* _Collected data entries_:
>>

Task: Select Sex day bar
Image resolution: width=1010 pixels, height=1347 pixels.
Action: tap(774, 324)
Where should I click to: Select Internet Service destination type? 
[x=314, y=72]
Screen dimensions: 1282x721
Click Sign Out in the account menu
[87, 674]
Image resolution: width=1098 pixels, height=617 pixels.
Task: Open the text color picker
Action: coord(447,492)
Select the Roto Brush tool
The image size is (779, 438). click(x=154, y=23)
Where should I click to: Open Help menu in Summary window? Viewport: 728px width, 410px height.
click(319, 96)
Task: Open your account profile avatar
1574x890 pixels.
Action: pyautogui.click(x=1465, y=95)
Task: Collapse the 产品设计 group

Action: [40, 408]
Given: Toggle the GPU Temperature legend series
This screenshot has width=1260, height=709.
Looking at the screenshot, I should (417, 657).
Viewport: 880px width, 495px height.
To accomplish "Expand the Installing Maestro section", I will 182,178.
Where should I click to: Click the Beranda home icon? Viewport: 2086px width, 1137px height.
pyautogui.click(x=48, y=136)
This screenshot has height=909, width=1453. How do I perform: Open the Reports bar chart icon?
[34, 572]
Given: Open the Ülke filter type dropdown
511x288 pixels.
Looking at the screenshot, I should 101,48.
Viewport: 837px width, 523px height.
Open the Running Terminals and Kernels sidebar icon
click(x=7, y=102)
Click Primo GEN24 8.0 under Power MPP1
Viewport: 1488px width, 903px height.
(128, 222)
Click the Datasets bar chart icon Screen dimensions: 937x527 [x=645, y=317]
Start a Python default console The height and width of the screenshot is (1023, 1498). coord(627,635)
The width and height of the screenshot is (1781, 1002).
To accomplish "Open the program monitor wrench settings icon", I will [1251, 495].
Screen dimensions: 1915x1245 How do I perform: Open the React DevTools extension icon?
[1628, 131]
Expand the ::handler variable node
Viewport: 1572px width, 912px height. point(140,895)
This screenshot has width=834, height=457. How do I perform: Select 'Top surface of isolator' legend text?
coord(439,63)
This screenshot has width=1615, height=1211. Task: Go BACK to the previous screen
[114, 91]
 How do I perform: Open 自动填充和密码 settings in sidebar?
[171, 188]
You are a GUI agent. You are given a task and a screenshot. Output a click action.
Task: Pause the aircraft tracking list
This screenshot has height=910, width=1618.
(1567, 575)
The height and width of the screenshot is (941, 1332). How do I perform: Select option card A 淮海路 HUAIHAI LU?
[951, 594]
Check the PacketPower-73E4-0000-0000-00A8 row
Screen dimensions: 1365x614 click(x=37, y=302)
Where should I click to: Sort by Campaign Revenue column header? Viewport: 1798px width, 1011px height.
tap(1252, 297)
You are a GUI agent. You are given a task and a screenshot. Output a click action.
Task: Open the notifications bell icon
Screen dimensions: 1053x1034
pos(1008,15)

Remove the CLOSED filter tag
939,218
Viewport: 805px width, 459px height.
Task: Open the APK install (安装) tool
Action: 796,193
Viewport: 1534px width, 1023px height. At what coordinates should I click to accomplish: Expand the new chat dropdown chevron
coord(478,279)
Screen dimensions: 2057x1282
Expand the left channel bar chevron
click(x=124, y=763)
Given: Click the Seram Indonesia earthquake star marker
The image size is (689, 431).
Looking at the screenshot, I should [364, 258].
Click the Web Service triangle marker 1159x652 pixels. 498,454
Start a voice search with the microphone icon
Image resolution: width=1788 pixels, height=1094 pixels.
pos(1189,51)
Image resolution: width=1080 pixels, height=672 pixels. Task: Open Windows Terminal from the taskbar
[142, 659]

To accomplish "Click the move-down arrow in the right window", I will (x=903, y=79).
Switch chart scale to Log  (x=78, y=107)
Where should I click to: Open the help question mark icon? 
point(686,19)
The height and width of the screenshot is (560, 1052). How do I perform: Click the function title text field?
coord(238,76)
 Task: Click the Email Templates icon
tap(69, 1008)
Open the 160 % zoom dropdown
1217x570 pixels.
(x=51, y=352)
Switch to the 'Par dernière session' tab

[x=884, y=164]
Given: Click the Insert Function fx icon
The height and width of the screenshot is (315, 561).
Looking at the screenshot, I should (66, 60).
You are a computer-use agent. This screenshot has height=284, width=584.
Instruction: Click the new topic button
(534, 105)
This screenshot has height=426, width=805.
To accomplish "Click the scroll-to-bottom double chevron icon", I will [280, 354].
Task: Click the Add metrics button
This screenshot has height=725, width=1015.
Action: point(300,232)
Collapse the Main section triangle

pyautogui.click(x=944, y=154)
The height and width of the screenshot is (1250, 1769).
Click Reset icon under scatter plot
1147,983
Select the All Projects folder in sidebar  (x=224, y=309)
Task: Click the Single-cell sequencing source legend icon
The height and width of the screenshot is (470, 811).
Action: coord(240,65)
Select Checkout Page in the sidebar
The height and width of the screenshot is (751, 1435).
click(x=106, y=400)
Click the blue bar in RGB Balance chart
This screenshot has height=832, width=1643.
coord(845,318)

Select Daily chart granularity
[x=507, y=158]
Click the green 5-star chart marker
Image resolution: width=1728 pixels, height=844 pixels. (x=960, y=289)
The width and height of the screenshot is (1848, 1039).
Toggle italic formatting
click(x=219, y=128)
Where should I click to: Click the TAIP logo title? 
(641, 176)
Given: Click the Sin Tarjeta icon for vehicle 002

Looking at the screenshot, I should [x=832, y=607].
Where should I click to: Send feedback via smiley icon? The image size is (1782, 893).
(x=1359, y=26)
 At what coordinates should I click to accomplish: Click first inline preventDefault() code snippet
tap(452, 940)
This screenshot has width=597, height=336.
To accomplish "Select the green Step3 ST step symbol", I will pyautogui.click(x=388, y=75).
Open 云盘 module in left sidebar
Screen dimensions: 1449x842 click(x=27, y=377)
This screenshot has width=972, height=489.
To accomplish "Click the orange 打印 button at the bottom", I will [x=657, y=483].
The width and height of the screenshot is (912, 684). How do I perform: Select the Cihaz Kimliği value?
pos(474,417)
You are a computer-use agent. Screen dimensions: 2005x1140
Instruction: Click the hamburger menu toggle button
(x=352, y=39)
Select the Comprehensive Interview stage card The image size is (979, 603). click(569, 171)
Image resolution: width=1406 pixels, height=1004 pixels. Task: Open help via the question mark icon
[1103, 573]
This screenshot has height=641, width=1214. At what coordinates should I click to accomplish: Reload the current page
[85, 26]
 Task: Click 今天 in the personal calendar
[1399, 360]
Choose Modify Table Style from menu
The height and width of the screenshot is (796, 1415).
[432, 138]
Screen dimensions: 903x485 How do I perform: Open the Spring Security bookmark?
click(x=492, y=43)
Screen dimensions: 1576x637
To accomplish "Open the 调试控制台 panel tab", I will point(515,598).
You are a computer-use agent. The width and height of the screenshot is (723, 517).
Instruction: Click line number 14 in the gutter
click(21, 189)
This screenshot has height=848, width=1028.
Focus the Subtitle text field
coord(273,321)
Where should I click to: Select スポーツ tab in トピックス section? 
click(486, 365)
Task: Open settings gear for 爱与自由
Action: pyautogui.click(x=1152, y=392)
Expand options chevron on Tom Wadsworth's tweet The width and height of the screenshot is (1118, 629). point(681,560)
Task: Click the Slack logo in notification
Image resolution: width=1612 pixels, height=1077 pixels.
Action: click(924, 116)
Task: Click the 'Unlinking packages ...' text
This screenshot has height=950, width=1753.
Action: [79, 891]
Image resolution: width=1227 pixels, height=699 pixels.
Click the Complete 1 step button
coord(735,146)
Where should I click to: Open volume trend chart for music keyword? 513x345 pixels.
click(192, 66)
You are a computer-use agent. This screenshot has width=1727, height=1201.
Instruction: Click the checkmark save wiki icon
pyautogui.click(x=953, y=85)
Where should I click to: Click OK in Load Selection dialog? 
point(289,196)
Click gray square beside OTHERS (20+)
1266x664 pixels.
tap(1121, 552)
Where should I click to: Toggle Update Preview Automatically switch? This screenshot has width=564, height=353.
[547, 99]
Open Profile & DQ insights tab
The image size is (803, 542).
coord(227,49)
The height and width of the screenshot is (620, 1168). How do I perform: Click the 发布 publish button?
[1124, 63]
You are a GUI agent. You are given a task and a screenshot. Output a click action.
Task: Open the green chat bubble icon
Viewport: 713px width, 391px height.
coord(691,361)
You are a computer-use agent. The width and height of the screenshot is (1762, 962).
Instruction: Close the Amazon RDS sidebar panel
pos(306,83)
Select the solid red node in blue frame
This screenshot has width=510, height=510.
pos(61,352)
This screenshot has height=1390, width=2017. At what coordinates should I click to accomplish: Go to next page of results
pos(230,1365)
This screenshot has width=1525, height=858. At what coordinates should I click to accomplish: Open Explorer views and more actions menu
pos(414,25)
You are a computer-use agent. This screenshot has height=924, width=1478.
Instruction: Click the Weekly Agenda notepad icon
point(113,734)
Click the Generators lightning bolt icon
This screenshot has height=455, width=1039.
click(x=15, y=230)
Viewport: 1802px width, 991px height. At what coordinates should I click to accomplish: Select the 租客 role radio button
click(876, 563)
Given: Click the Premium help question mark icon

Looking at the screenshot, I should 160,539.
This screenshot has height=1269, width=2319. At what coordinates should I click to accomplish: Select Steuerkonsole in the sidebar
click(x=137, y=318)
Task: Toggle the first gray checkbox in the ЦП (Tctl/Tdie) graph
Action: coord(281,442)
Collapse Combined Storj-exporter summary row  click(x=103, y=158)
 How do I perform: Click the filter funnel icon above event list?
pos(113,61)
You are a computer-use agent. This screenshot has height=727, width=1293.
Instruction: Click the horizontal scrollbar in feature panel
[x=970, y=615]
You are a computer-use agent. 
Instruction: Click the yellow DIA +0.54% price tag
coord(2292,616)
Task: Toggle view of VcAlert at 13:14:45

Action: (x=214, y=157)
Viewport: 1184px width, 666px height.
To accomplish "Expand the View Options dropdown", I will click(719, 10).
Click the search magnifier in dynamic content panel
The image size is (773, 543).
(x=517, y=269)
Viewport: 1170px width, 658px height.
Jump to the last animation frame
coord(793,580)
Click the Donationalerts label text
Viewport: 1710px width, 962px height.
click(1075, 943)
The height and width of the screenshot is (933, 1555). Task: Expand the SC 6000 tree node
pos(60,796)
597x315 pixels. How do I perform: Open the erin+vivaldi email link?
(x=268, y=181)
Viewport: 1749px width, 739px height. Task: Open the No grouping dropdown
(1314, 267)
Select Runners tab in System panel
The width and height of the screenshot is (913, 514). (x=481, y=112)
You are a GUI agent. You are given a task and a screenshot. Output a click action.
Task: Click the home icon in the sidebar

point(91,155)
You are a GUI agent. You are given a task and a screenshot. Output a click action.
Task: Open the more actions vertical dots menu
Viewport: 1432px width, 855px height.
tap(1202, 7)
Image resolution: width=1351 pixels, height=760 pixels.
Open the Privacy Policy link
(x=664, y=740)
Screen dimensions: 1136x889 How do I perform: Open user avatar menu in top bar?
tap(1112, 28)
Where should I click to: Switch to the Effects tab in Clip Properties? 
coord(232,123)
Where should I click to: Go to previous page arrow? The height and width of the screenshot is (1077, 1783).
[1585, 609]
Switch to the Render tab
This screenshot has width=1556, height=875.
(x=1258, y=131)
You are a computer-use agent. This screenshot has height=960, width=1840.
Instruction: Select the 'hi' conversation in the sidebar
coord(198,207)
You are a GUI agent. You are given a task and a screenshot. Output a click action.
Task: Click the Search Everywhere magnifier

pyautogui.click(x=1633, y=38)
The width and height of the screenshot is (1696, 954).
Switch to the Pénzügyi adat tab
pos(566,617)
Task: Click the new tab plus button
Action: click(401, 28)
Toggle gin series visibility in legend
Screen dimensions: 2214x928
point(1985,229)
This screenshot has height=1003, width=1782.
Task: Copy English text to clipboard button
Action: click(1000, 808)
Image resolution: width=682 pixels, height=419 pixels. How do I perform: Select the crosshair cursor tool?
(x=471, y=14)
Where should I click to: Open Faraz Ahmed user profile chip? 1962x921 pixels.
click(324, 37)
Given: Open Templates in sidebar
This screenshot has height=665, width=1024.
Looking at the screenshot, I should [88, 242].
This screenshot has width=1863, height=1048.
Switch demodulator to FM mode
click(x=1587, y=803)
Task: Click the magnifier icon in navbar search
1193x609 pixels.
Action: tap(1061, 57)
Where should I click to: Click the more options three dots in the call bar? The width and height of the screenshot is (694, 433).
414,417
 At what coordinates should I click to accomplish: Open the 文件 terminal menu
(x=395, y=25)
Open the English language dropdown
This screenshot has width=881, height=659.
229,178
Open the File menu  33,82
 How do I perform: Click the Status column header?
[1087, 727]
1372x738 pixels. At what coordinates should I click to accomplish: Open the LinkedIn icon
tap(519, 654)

<<

* _What to do_:
Copy out every line from the data above in which the word "computer" occurs.

* _Task output_:
You are a computer-use agent. This screenshot has height=284, width=584.
You are a computer-use agent. Screen dimensions: 2005x1140
You are a computer-use agent. The width and height of the screenshot is (723, 517).
You are a computer-use agent. This screenshot has width=1727, height=1201.
You are a computer-use agent. The width and height of the screenshot is (1762, 962).
You are a computer-use agent. This screenshot has height=924, width=1478.
You are a computer-use agent. This screenshot has height=727, width=1293.
You are a computer-use agent. 
You are a computer-use agent. This screenshot has height=960, width=1840.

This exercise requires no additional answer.